Factor-Driven Network Informed Restricted Vector Autoregression
Brendan Martin, Mihai Cucuringu, Alessandra Luati, Francesco Sanna Passino

TL;DR
This paper introduces FNIRVAR, a novel model combining factor analysis and network-structured VAR to better capture complex dependencies in high-dimensional financial time series, improving forecasting accuracy.
Contribution
The paper develops a new factor-driven network informed restricted VAR model with a two-step estimation procedure, integrating static factors and network structures for high-dimensional data.
Findings
Outperforms static factor models in forecasting accuracy.
Achieves better financial performance metrics.

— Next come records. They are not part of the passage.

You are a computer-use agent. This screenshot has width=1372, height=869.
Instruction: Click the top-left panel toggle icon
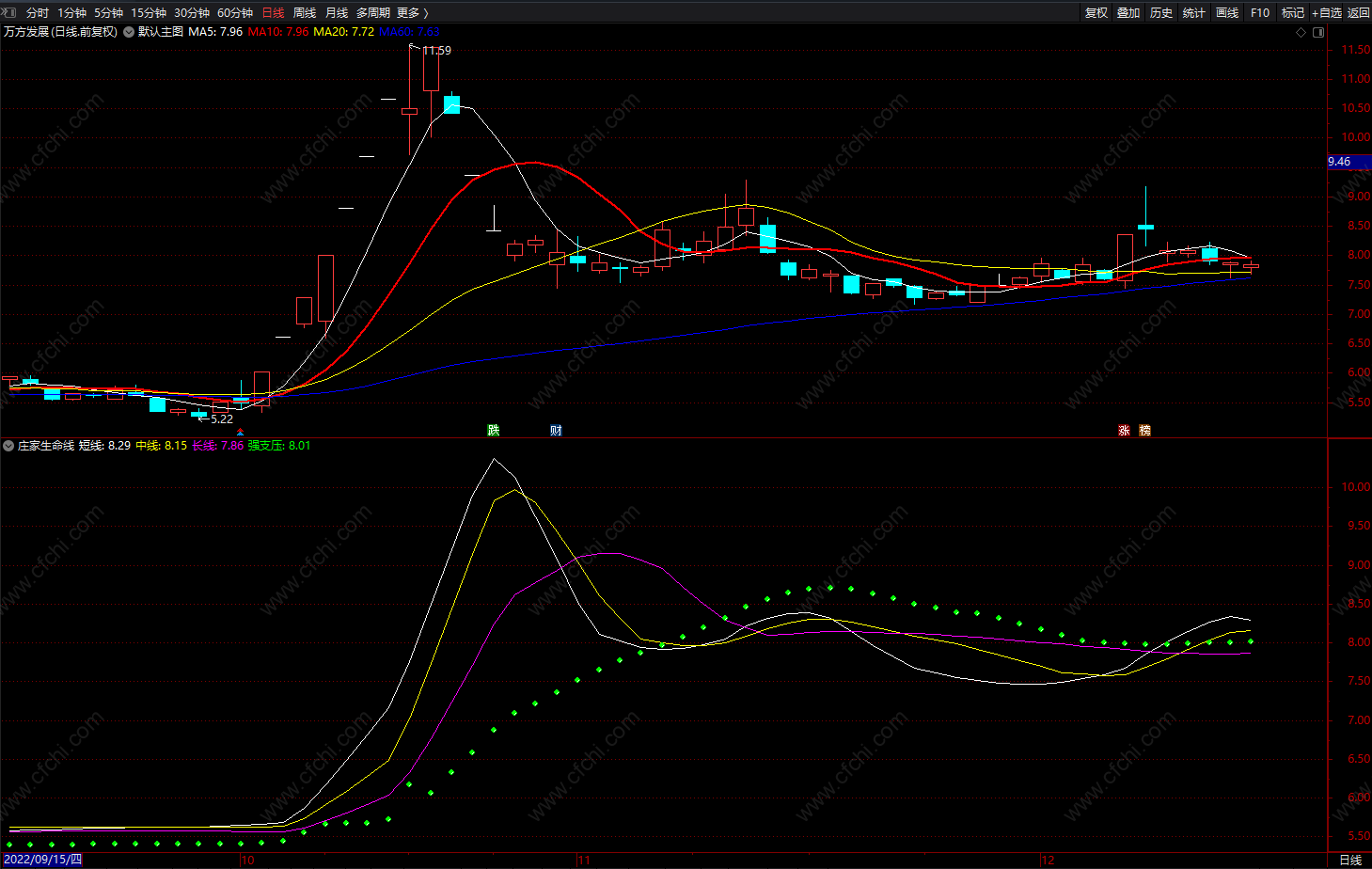pos(8,12)
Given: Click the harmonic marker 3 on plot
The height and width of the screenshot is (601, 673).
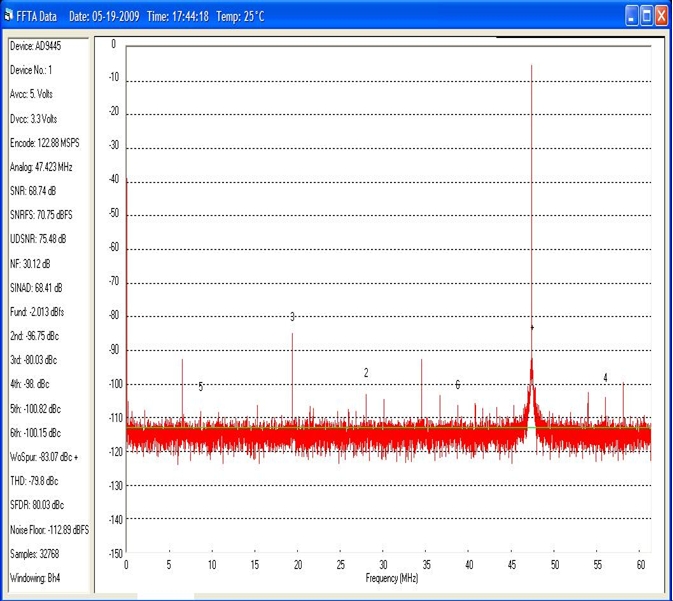Looking at the screenshot, I should tap(292, 317).
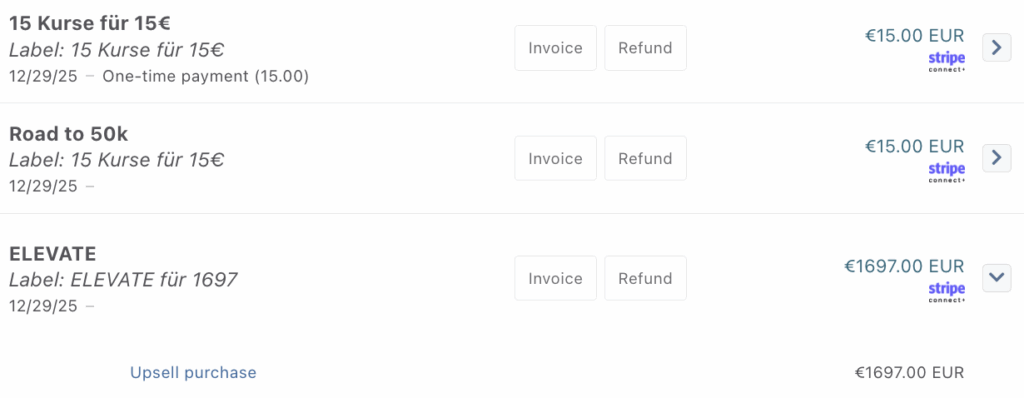Image resolution: width=1024 pixels, height=398 pixels.
Task: Expand the Road to 50k payment details arrow
Action: [x=997, y=158]
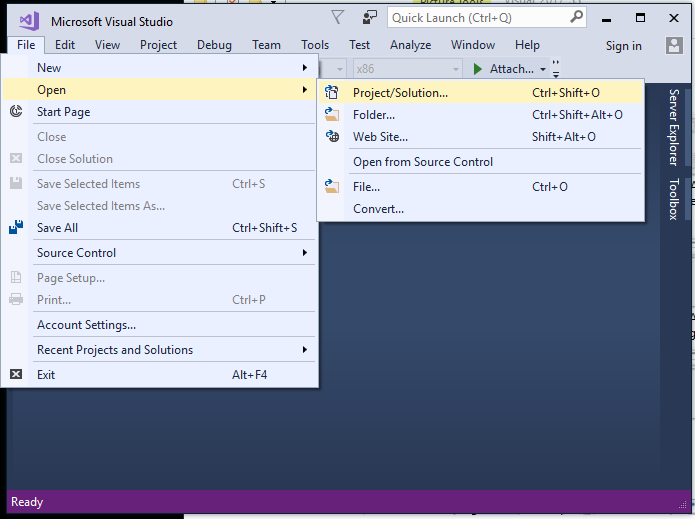695x519 pixels.
Task: Open the Attach button dropdown arrow
Action: [543, 70]
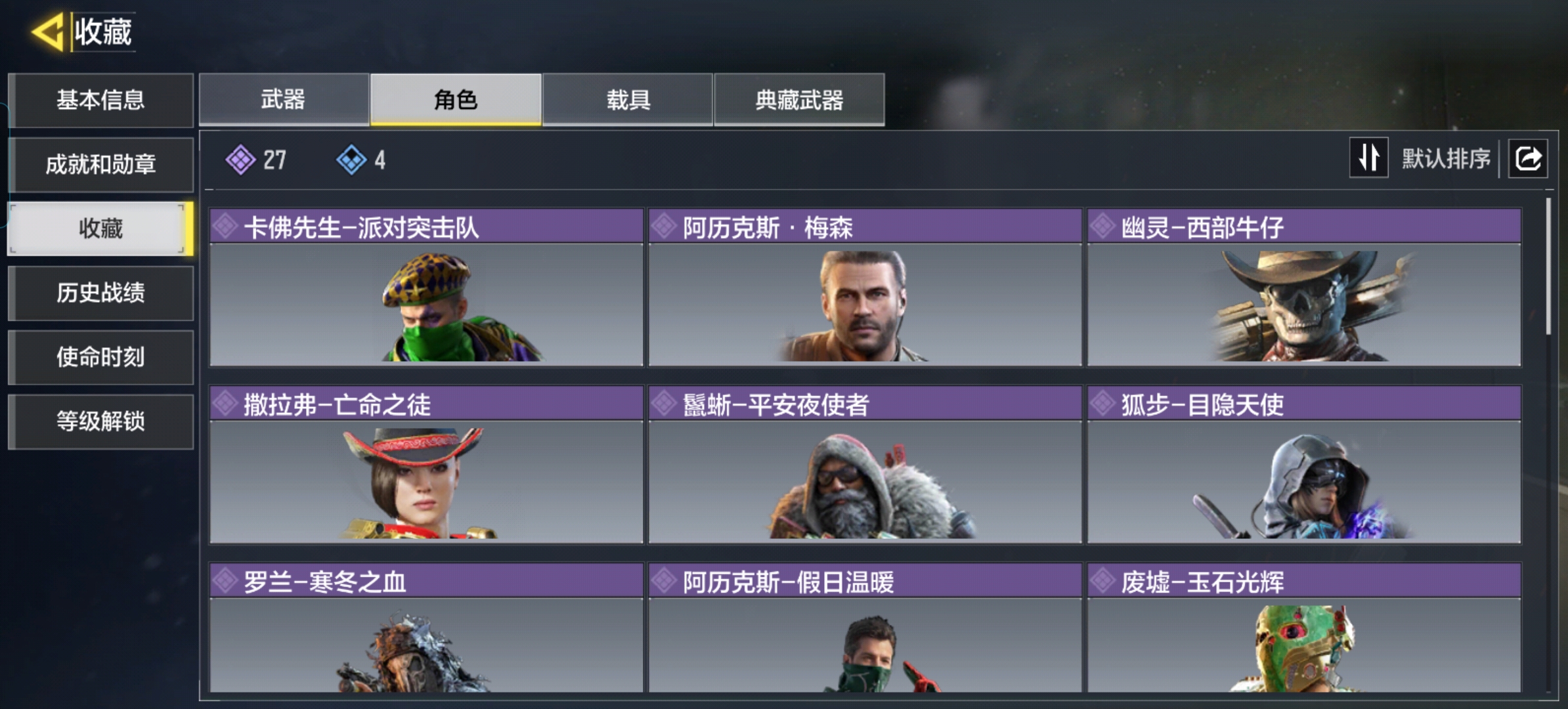The image size is (1568, 709).
Task: Open 成就和勋章 section
Action: tap(100, 164)
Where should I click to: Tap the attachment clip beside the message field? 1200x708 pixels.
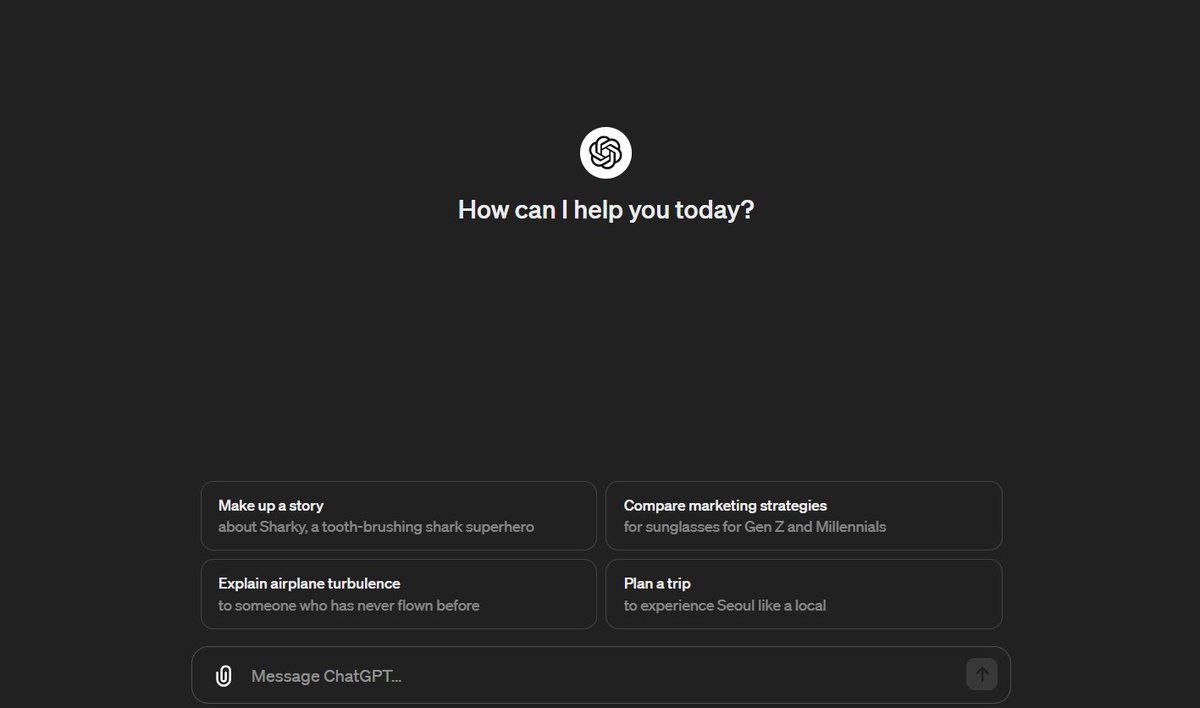pyautogui.click(x=222, y=675)
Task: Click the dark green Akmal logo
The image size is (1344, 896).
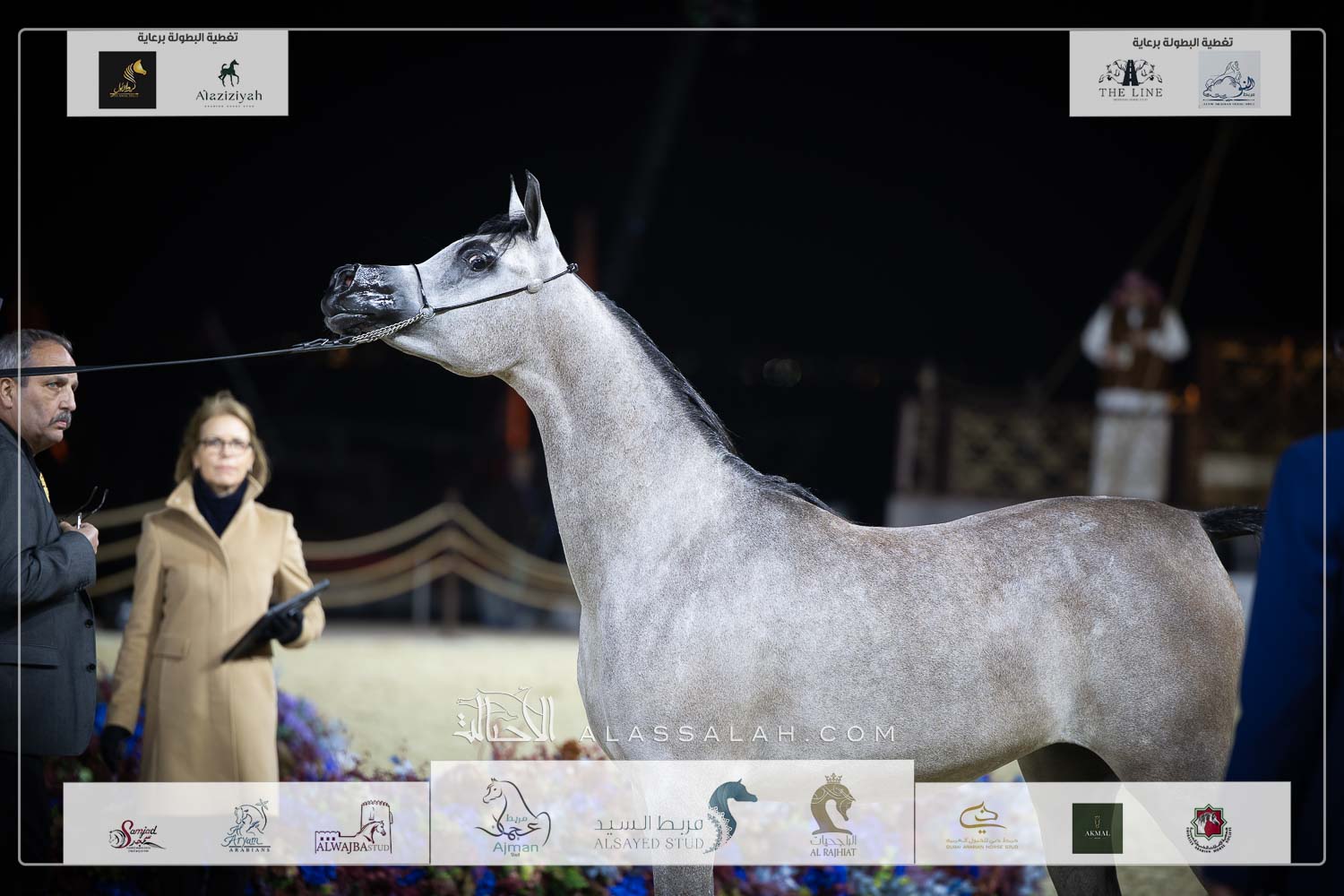Action: point(1097,828)
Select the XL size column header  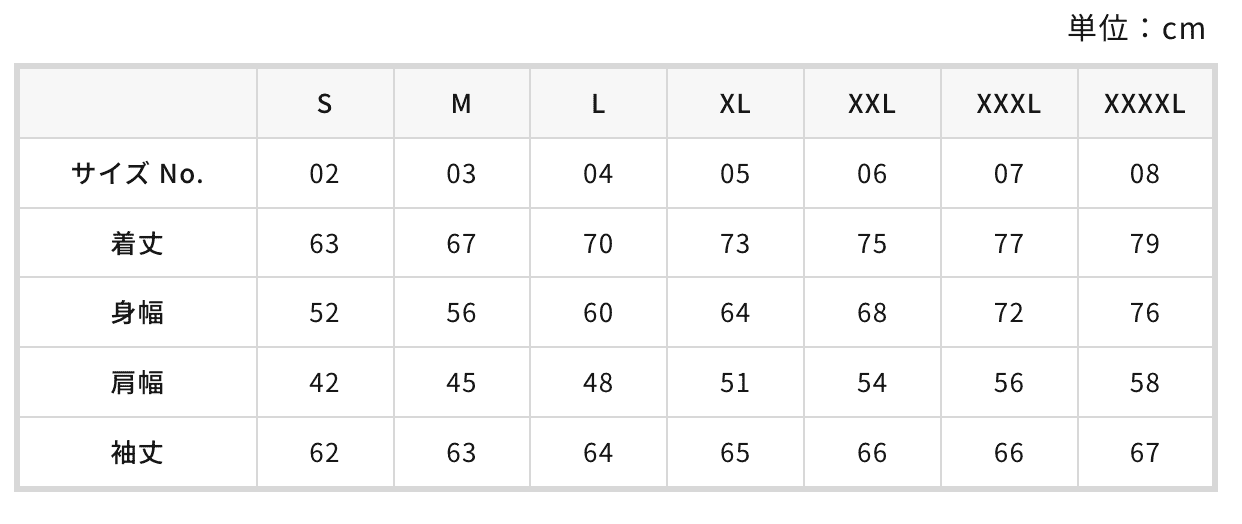[735, 104]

Effective in modeling daily, intraday, and macroeconomic data.
Abstract
High-dimensional financial time series often exhibit complex dependence relations driven by both common market structures and latent connections among assets. To capture these characteristics, this paper proposes Factor-Driven Network Informed Restricted Vector Autoregression (FNIRVAR), a model for the common and idiosyncratic components of high-dimensional time series with an underlying unobserved network structure. The common component is modelled by a static factor model, which allows for strong cross-sectional dependence, whilst a network vector autoregressive process captures the residual co-movements due to the idiosyncratic component. An assortative stochastic block model underlies the network VAR, leading to groups of highly co-moving variables in the idiosyncratic component. For estimation, a two-step procedure is proposed, whereby the static factors are estimated via principal…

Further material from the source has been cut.